## [PROBLEM STATEMENT]
In the part of the records that opens with the line containing "2022.8 (28, 344)" and runs through the end of the records, both ends included, write every line out again with its text unchanged, multiplying each answer coordinate by 1.05 and rounding to whole numbers, with halves rounded up. Leave the pictures out.

## [DATA SUPPLIED]
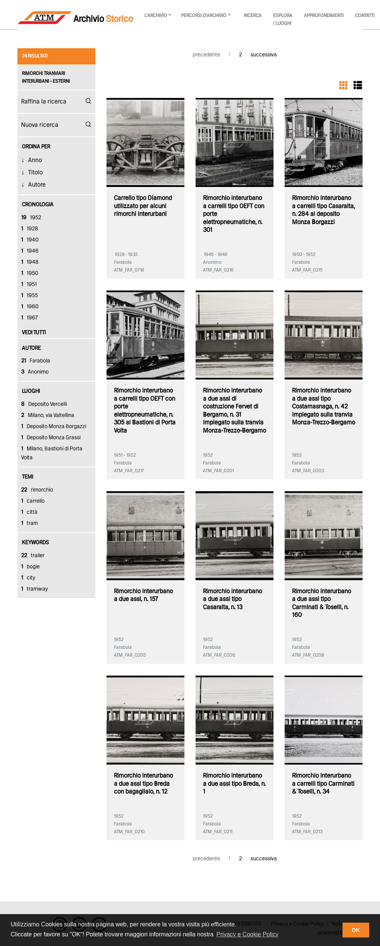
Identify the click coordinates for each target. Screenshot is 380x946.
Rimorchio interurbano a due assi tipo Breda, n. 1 (234, 784)
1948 (30, 262)
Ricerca (253, 16)
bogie (30, 566)
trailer (33, 555)
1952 (31, 217)
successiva (263, 55)
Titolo (35, 172)
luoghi (31, 391)
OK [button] (355, 930)
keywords (35, 542)
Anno (35, 160)
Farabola (35, 361)
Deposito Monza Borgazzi (53, 426)
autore (31, 348)
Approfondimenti (324, 16)
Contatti (364, 16)
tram (29, 523)
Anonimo (35, 372)
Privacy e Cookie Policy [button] (247, 934)
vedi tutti (34, 332)
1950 (29, 273)
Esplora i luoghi (282, 20)
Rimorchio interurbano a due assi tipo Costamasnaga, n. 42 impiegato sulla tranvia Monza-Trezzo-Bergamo (323, 407)
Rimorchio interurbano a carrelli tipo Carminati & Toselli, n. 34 (323, 784)
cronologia (37, 204)
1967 (29, 318)
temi (27, 477)
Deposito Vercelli (44, 404)
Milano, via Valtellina (47, 415)
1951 (29, 284)
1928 (29, 228)
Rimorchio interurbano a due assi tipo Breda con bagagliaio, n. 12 (143, 784)
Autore (37, 185)
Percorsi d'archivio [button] (203, 16)
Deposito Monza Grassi (51, 437)
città (29, 512)
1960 (30, 306)
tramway (34, 589)
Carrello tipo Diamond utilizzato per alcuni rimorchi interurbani (143, 206)
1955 (29, 295)
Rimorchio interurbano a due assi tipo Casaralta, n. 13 (232, 599)
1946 (30, 251)
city (28, 578)
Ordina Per (36, 147)
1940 (30, 240)
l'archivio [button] (155, 16)
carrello (33, 501)
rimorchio (37, 490)
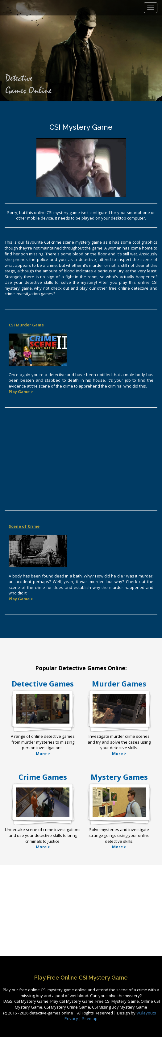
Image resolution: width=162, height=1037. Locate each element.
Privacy (71, 1018)
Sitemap (90, 1018)
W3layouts (146, 1013)
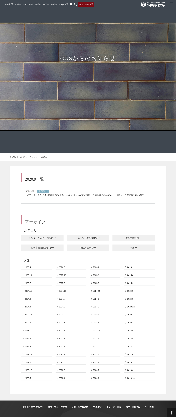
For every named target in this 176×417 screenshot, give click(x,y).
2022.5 (130, 344)
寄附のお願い (85, 4)
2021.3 (62, 368)
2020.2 (96, 384)
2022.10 (96, 336)
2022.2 (96, 352)
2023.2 (130, 328)
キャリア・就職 (113, 413)
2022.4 (28, 352)
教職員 (54, 4)
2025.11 (28, 280)
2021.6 (130, 360)
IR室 (132, 253)
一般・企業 (28, 4)
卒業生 (18, 4)
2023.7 (130, 320)
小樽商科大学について (32, 413)
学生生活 (97, 413)
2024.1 (96, 312)
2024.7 (62, 304)
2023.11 (28, 320)
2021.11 (28, 360)
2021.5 (28, 368)
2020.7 (96, 376)
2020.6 (130, 376)
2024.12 (28, 296)
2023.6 (28, 328)
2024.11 (62, 296)
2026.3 (62, 272)
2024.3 (28, 312)
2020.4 (62, 384)
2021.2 (96, 368)
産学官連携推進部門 (41, 253)
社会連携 (149, 413)
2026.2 (96, 272)
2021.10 (62, 360)
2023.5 (62, 328)
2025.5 (96, 288)
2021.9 (96, 360)
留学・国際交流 (133, 413)
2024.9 (130, 296)
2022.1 (130, 352)
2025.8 (130, 280)
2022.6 (96, 344)
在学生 (46, 4)
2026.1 (130, 272)
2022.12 (62, 336)
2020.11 (131, 368)
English (62, 4)
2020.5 (28, 384)
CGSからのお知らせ (28, 162)
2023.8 (96, 320)
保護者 (38, 4)
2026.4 (28, 272)
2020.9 (62, 376)
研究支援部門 (86, 253)
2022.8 (28, 344)
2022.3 (62, 352)
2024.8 (28, 304)
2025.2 (130, 288)
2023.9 (62, 320)
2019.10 (131, 384)
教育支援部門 (132, 243)
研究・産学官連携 (80, 413)
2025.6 (62, 288)
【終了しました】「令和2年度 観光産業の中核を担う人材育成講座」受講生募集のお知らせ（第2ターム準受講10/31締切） (85, 200)
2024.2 (62, 312)
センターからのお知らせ (41, 243)
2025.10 (62, 280)
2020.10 (28, 376)
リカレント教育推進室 (86, 243)
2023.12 (131, 312)
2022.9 (130, 336)
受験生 (7, 4)
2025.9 (96, 280)
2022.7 (62, 344)
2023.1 (28, 336)
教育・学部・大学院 (57, 413)
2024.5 (130, 304)
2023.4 (96, 328)
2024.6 (96, 304)
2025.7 (28, 288)
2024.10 (96, 296)
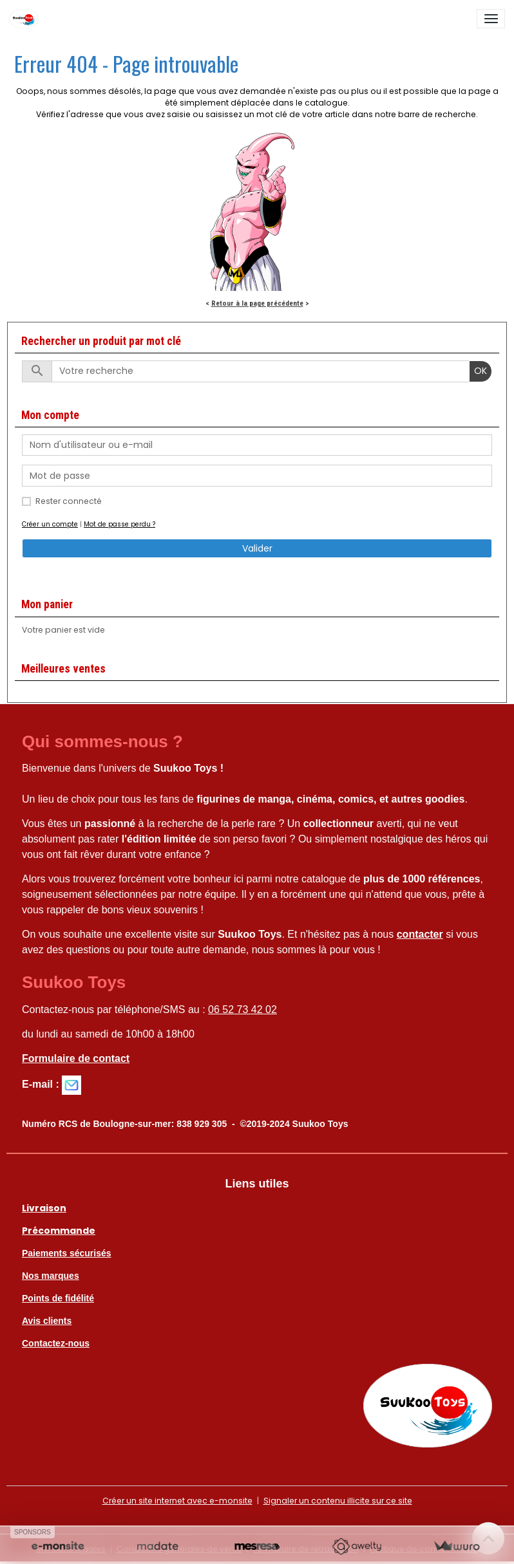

## [RESULT FOR THIS EXERCISE]
2022.8 (29, 361)
2022.3 (65, 370)
2024.8 (29, 319)
2025.2 (137, 302)
2023.9 (65, 336)
2019.10 (138, 403)
教育支援部門 (139, 255)
研究・産学官連携 (84, 434)
2025.6 (65, 302)
【終了しました】「令和2年度 観光産業の中核を担う人材育成講座」受講生募集のお知らせ（第2ターム準受講10/31締切） (89, 210)
2024.2 (65, 328)
センターからのお知らせ (43, 255)
2025.10 (65, 294)
2020.10 (29, 395)
リカレント教育推進室 (90, 255)
2023.12 (138, 328)
2022.9 (137, 353)
受験生 (7, 4)
2025.9 (101, 294)
2022.7 (65, 361)
2023.1 (29, 353)
教育・学部・大学院 (60, 434)
2024.5 (137, 319)
2023.4 (101, 344)
2024.6 (101, 319)
2025.7 (29, 302)
2024.10 (101, 311)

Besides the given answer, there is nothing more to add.